On 23 July Oliver Knussen’s Requiem – Songs for Sue (2006) opens the Tanglewood Festival of Contemporary Music, in a programme curated by its 2026 Director Esa-Pekka Salonen. Performed by the Fellows of the centre, it is complemented by Salonen’s own Arabesques for Olly, his tribute to the composer for cello and electronics, as well as works by Kaija Saariaho and Steven Stucky.
The 13-minute Requiem is scored for soprano and ensemble of fifteen players. It was composed as an elegy for Sue Knussen and grew from the inclusion of a fragment of Rilke’s ‘Requiem for a Friend’, chosen by Alexander Goehr, in her memorial booklet. It is predominantly autumnal in its instrumental colouring, with darker and more mellow timbres emerging from its combination of flute, alto flute, a pair of clarinets with bass clarinet, two horns, violas, and cellos, as well as double bass and marimba.
When searching for texts Knussen read 1700 poems by Emily Dickinson, alighting on those addressed to her sister Sue. The first song in the set emerged as a composite of lines from Dickinson, beginning ‘Is it true, dear Sue?’ The second movement sets Antonio Machado (in Spanish), and the last W.H. Auden (a special favourite of Knussen and his late wife); a brief postscript, setting the aforementioned fragment of Rilke, concludes the piece. “It's not a huge work”, said Knussen in an interview, “but it's a big piece emotionally…it's very much a piece written for family, and for people who knew Sue."

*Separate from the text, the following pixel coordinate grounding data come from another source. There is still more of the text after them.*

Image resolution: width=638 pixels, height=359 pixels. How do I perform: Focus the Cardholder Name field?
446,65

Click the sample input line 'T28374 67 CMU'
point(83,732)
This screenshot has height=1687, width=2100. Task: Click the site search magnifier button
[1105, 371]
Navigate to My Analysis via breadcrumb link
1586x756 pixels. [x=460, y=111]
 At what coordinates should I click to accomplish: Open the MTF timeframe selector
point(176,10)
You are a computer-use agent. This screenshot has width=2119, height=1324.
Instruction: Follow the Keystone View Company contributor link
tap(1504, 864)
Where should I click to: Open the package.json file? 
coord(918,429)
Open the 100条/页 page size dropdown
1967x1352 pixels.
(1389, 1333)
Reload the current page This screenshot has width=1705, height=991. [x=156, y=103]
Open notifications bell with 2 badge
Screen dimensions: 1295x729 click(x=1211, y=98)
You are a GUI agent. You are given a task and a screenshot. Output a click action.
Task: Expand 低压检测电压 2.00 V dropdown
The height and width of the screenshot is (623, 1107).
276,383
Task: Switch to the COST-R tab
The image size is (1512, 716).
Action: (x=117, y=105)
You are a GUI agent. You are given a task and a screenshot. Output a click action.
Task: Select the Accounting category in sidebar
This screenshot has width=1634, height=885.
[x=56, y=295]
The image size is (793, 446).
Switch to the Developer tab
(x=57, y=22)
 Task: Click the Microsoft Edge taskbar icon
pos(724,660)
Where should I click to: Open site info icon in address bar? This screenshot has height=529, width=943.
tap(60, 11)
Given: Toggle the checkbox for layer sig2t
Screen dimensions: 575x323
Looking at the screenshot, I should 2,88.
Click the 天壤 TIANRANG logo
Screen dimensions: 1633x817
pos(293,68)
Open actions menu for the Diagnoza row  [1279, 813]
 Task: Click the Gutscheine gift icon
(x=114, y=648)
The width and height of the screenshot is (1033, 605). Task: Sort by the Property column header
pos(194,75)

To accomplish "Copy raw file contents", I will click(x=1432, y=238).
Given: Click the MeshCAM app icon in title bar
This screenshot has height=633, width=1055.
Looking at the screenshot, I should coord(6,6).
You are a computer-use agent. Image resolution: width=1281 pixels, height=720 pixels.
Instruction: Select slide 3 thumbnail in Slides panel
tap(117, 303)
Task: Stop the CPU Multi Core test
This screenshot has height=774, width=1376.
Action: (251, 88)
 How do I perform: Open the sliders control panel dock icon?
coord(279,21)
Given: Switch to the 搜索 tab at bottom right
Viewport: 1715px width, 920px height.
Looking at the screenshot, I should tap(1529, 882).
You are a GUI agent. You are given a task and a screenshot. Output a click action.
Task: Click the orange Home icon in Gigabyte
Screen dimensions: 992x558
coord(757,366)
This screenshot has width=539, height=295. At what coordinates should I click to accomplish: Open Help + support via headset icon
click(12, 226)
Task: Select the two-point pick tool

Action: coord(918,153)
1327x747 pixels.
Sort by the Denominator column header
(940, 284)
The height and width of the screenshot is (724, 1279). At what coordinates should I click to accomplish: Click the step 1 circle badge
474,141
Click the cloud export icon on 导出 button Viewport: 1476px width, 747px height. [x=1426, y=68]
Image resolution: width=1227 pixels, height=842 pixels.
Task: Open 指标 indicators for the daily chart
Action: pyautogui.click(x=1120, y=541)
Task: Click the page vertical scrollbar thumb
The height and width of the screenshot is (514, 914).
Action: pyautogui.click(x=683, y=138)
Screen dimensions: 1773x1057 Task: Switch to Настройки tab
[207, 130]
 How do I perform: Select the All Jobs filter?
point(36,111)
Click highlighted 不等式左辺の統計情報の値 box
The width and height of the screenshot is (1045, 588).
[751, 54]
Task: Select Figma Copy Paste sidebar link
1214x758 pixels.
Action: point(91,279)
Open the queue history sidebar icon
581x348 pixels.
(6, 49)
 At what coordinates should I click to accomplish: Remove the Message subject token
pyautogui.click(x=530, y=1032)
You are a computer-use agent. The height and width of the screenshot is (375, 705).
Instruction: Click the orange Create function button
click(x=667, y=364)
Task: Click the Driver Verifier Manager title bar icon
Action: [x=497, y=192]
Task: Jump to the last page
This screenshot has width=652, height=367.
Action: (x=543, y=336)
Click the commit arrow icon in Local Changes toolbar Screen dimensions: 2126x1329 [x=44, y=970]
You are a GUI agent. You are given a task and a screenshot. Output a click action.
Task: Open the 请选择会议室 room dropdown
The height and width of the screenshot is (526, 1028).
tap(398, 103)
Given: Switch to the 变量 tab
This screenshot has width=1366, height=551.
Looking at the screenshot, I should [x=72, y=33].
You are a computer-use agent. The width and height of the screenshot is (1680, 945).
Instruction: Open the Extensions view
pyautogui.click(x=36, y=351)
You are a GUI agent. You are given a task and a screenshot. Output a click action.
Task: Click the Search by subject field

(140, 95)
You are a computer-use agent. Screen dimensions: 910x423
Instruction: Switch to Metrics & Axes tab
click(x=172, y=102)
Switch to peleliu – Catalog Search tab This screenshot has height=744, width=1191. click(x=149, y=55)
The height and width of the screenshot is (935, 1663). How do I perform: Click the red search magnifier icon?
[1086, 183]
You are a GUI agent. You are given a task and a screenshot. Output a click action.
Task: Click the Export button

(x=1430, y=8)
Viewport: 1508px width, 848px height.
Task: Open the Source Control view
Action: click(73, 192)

It was premiered by Claire Booth and members of the Chicago Symphony Orchestra conducted by Knussen in 2006. Singer and conductor subsequently performed it with ensembles including the BBC Symphony Orchestra, Britten Sinfonia, Birmingham Contemporary Music Group, and Scottish Chamber Orchestra; Booth has also performed it with Ensemble intercontemporain and the London Sinfonietta, conducted by George Benjamin.
Knussen was Head of Contemporary Music at Tanglewood between 1986 and 1993, and, as a student, found his compositional voice there in 70s studying with Gunther Schuller, as well as meeting Olivier Messiaen, Bruno Maderna, and numerous other leading composers; it was also where he met his wife Sue. He wrote Fanfares for Tanglewood – an arresting 2-minute work for three dispersed groups of brass and percussion – in 1986.